アラブ首長国連邦の企業が、カザフスタン東部のケンデルリク炭鉱を25年間にわたって開発する権利を取得した。アスタナ・タイムズが伝えた。同国の鉱業部門への外国投資が広がっている一例である。
8月上旬の公聴会に先立って公開された文書によれば、MQエミレーツ・グループがケンデルリク鉱床の石炭・頁岩第1鉱区を露天掘りで開発する。2026年と2027年に地質探査と準備作業を行い、石炭の生産開始は2028年を予定する。
生産量は初年度に1万トン、その後段階的に拡大し、2034年に計画上の年産5万トンに達する見込みである。可採埋蔵量は94万トンと見積もられている。

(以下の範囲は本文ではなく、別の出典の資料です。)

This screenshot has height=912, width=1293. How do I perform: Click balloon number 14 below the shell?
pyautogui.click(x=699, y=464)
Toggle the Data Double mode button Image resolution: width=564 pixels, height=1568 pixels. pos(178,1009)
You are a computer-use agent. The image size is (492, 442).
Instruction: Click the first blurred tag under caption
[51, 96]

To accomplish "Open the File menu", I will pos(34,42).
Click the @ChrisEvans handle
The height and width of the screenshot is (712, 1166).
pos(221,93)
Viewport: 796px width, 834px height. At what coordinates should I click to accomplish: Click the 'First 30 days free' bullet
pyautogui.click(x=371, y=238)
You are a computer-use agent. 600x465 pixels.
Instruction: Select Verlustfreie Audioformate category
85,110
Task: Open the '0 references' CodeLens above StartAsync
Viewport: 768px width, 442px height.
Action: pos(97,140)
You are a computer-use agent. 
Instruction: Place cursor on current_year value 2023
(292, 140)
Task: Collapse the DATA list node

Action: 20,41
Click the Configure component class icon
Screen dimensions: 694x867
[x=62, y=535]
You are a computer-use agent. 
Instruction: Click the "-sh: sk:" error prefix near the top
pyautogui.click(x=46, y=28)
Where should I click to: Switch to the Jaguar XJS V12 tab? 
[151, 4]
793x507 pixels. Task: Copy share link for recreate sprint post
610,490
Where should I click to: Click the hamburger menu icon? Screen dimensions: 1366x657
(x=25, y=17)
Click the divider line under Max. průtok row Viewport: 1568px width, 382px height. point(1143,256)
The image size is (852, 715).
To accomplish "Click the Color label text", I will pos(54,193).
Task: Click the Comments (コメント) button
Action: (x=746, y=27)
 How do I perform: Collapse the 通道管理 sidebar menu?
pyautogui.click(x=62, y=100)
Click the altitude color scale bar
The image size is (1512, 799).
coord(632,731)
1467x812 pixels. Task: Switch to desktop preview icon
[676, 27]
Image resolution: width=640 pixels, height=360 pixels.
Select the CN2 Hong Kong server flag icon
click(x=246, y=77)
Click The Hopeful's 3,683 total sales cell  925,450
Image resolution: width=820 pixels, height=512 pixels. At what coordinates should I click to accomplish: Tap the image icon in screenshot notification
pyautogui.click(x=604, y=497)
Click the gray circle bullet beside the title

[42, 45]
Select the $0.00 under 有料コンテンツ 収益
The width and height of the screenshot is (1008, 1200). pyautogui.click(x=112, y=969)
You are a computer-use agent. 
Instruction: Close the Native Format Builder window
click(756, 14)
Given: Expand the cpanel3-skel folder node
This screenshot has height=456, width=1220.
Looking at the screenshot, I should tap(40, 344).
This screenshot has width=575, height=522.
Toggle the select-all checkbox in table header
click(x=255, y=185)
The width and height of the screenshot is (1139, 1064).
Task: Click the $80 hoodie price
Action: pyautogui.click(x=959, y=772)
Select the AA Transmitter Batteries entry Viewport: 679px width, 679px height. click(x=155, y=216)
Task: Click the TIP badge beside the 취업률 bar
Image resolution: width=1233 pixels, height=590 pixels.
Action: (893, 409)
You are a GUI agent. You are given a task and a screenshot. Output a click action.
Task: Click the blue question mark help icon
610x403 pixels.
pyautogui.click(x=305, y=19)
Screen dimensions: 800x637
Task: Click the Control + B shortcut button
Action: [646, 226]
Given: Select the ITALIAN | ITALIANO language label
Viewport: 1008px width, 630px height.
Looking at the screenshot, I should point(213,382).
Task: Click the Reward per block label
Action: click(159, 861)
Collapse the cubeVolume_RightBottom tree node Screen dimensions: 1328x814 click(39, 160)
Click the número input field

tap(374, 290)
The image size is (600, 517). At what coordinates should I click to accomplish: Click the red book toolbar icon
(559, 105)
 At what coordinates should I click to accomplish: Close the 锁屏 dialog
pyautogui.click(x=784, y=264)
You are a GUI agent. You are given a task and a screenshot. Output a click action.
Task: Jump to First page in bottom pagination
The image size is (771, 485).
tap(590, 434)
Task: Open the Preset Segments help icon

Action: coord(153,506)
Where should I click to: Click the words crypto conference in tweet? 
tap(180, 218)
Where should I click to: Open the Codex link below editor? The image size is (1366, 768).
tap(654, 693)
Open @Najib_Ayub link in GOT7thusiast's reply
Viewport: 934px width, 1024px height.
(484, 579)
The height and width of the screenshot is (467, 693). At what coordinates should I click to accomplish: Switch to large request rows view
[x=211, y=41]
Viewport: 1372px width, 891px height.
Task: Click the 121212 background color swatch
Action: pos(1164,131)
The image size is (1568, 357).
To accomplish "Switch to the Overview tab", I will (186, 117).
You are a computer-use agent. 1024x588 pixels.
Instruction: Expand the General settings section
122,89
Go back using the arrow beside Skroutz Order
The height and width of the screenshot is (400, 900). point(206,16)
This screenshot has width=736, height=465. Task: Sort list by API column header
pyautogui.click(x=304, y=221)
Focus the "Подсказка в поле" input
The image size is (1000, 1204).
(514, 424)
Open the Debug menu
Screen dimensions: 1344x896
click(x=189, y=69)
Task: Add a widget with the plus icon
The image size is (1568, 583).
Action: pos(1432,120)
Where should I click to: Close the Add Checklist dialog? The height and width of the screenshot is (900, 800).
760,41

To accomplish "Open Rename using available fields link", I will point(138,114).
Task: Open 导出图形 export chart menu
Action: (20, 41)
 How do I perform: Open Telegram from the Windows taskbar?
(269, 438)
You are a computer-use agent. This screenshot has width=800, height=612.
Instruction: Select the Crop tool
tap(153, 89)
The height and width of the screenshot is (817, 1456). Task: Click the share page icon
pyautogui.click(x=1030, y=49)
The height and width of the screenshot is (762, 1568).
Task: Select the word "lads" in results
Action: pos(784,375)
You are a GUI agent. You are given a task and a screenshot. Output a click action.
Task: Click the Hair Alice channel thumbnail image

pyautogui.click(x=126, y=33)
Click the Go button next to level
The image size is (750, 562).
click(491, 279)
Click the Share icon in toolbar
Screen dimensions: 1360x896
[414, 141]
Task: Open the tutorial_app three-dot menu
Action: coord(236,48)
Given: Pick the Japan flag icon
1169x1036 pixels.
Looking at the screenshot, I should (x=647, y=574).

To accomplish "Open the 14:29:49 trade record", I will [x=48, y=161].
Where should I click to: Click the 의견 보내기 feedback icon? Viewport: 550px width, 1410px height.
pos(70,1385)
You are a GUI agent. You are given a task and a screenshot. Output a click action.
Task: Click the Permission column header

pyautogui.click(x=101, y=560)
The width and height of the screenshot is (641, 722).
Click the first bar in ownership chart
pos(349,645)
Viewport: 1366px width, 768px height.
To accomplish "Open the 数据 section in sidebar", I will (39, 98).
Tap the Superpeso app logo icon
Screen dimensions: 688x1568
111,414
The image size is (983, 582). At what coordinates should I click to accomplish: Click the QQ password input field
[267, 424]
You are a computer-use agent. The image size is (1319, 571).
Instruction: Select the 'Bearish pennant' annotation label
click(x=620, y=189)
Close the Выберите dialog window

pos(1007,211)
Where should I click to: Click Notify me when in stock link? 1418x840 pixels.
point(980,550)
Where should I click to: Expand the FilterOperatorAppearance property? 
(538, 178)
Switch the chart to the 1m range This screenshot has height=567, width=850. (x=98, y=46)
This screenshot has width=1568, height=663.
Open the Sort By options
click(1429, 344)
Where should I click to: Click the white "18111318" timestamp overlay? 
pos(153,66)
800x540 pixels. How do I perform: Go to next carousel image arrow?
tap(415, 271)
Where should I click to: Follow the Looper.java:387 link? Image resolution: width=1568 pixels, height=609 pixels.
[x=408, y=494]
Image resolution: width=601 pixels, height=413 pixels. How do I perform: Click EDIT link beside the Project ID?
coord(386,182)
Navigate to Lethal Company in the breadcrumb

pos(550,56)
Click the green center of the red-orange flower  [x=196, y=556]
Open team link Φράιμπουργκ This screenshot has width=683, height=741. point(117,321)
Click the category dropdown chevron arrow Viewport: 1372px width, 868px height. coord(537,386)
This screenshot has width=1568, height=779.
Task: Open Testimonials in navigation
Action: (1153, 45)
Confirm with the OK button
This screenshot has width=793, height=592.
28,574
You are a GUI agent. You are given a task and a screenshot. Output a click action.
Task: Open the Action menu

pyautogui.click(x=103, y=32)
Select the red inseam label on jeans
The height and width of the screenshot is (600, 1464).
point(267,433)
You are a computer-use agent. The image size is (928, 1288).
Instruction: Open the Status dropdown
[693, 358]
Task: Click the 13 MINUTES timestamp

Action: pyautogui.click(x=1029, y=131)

ケンデルリク鉱床は東カザフスタン州のザイサンから約70キロメートルに位置する。19世紀後半から知られており、当時は小規模な露天掘りで石炭と油頁岩が採掘されていた。ソ連時代には石炭、頁岩、炭化水素を対象とする大規模な地質探査が行われた。数年前にはカザフスタン産業省が同鉱床の一部を競売にかけている。
国家地質庁によれば、ケンデルリク鉱床全体では3つの含炭層に合計1,130万トンの石炭埋蔵量がある。ただし第1鉱区の石炭は灰分が35〜40%と比較的高い。
規模としては大きい案件ではない。年産5万トンは、カザフスタンの石炭生産量からすればごく小さい部類に入る。それでも注目に値するのは、多くの国が再生可能エネルギーへの移行を加速させるなかで、湾岸の投資家が中央アジアの石炭に25年の期間で資金を投じたという点である。エネルギー安全保障を理由に石炭の役割が当面続くという読みが、この判断の背後にある。